Since ask posts are more likely to receive comments, I'll focus my remaining analysis just on these posts. I'll determine if ask posts created at a certain *time* are more likely to attract comments.

In [20]:
import datetime as dt
result_list = []

for row in ask_posts:
    result_list.append([row[6],int(row[4])])
    
print(result_list[:3])

[['8/16/2016 9:55', 6], ['11/22/2015 13:43', 29], ['5/2/2016 10:14', 1]]


In [34]:
counts_by_hour = {}
comments_by_hour = {}

for row in result_list:
    hour = dt.datetime.strptime(row[0], '%m/%d/%Y %H:%M').strftime('%H')
    if hour in counts_by_hour:
        counts_by_hour[hour] += 1
        comments_by_hour[hour] += row[1]
    else:
        counts_by_hour[hour] = 1
        comments_by_hour[hour] = row[1]
        
print(counts_by_hour)
print(comments_by_hour)

{'23': 68, '00': 55, '22': 71, '09': 45, '21': 109, '17': 100, '07': 34, '19': 110, '02': 58, '06': 44, '11': 58, '01': 60, '08': 48, '13': 85, '10': 59, '20': 80, '04': 47, '16': 108, '18': 109, '15': 116, '03': 54, '14': 107, '05': 46, '12': 73}
{'23': 543, '00': 447, '22': 479, '09': 251, '21': 1745, '17': 1146, '07': 267, '19': 1188, '02': 1381, '06': 397, '11': 641, '01': 683, '08': 492, '13': 1253, '10': 793, '20': 1722, '04': 337, '16': 1814, '18': 1439, '15': 4477, '03': 421, '14': 1416, '05': 464, '12': 687}


In [36]:
avg_by_hour = []

for hour in counts_by_hour:
    avg_by_hour.append([hour,comments_by_hour[hour]/counts_by_hour[hour]])
    
print(avg_by_hour)

[['23', 7.985294117647059], ['00', 8.127272727272727], ['22', 6.746478873239437], ['09', 5.5777777777777775], ['21', 16.009174311926607], ['17', 11.46], ['07', 7.852941176470588], ['19', 10.8], ['02', 23.810344827586206], ['06', 9.022727272727273], ['11', 11.051724137931034], ['01', 11.383333333333333], ['08', 10.25], ['13', 14.741176470588234], ['10', 13.440677966101696], ['20', 21.525], ['04', 7.170212765957447], ['16', 16.796296296296298], ['18', 13.20183486238532], ['15', 38.5948275862069], ['03', 7.796296296296297], ['14', 13.233644859813085], ['05', 10.08695652173913], ['12', 9.41095890410959]]


In [40]:
import pprint
pprint.pprint(sorted(avg_by_hour))

[['00', 8.127272727272727],
 ['01', 11.383333333333333],
 ['02', 23.810344827586206],
 ['03', 7.796296296296297],
 ['04', 7.170212765957447],
 ['05', 10.08695652173913],
 ['06', 9.022727272727273],
 ['07', 7.852941176470588],
 ['08', 10.25],
 ['09', 5.5777777777777775],
 ['10', 13.440677966101696],
 ['11', 11.051724137931034],
 ['12', 9.41095890410959],
 ['13', 14.741176470588234],
 ['14', 13.233644859813085],
 ['15', 38.5948275862069],
 ['16', 16.796296296296298],
 ['17', 11.46],
 ['18', 13.20183486238532],
 ['19', 10.8],
 ['20', 21.525],
 ['21', 16.009174311926607],
 ['22', 6.746478873239437],
 ['23', 7.985294117647059]]


In [44]:
swap_avg_by_hour = []
for row in avg_by_hour:
    swap_avg_by_hour.append([row[1],row[0]])

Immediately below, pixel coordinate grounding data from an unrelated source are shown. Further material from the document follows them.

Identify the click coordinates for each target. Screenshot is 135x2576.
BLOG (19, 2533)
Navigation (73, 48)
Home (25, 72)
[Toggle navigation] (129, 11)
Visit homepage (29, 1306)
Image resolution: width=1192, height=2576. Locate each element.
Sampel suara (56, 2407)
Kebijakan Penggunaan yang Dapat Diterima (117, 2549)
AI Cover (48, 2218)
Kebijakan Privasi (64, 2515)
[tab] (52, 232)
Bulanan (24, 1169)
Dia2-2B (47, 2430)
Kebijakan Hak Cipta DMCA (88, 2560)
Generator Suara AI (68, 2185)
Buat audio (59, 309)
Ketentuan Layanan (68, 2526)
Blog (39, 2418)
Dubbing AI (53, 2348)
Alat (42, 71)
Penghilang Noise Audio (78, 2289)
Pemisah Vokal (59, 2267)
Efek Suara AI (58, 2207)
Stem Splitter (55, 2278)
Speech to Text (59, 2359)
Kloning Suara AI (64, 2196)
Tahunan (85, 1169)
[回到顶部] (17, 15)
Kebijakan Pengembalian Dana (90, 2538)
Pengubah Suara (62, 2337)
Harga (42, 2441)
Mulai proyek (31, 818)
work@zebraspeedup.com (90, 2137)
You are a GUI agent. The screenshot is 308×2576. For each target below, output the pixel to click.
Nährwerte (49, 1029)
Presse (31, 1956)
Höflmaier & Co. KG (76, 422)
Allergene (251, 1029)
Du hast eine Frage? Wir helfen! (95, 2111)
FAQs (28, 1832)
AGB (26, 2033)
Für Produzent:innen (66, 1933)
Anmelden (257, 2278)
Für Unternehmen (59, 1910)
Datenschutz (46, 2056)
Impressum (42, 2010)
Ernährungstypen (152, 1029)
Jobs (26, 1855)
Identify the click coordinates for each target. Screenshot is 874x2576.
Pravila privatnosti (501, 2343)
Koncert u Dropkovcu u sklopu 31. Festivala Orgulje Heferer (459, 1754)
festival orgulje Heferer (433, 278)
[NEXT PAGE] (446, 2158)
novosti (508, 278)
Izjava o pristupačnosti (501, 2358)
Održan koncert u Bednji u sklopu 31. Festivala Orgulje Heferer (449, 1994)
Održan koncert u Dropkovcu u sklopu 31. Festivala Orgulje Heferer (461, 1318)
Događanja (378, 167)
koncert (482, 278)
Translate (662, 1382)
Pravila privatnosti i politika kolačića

sorted_swap = sorted(swap_avg_by_hour,reverse=True)
pprint.pprint(sorted_swap)

[[38.5948275862069, '15'],
 [23.810344827586206, '02'],
 [21.525, '20'],
 [16.796296296296298, '16'],
 [16.009174311926607, '21'],
 [14.741176470588234, '13'],
 [13.440677966101696, '10'],
 [13.233644859813085, '14'],
 [13.20183486238532, '18'],
 [11.46, '17'],
 [11.383333333333333, '01'],
 [11.051724137931034, '11'],
 [10.8, '19'],
 [10.25, '08'],
 [10.08695652173913, '05'],
 [9.41095890410959, '12'],
 [9.022727272727273, '06'],
 [8.127272727272727, '00'],
 [7.985294117647059, '23'],
 [7.852941176470588, '07'],
 [7.796296296296297, '03'],
 [7.170212765957447, '04'],
 [6.746478873239437, '22'],
 [5.5777777777777775, '09']]


In [49]:
print('Top 5 Hours for Ask Posts Comments')

for row in sorted_swap[0:5]:
    print('{time}: {avg:.2f} average comments per post'.format(time=dt.datetime.strptime(row[1],'%H').strftime('%I %p'),avg=row[0]))

Top 5 Hours for Ask Posts Comments
03 PM: 38.59 average comments per post
02 AM: 23.81 average comments per post
08 PM: 21.52 average comments per post
04 PM: 16.80 average comments per post
09 PM: 16.01 average comments per post


## Conclusion
The hour that received the most average comments in at around 3 PM, with about 38.59 comments on average per post. To maximize the number of comments per post, I recommend posting an ask post around 3 PM.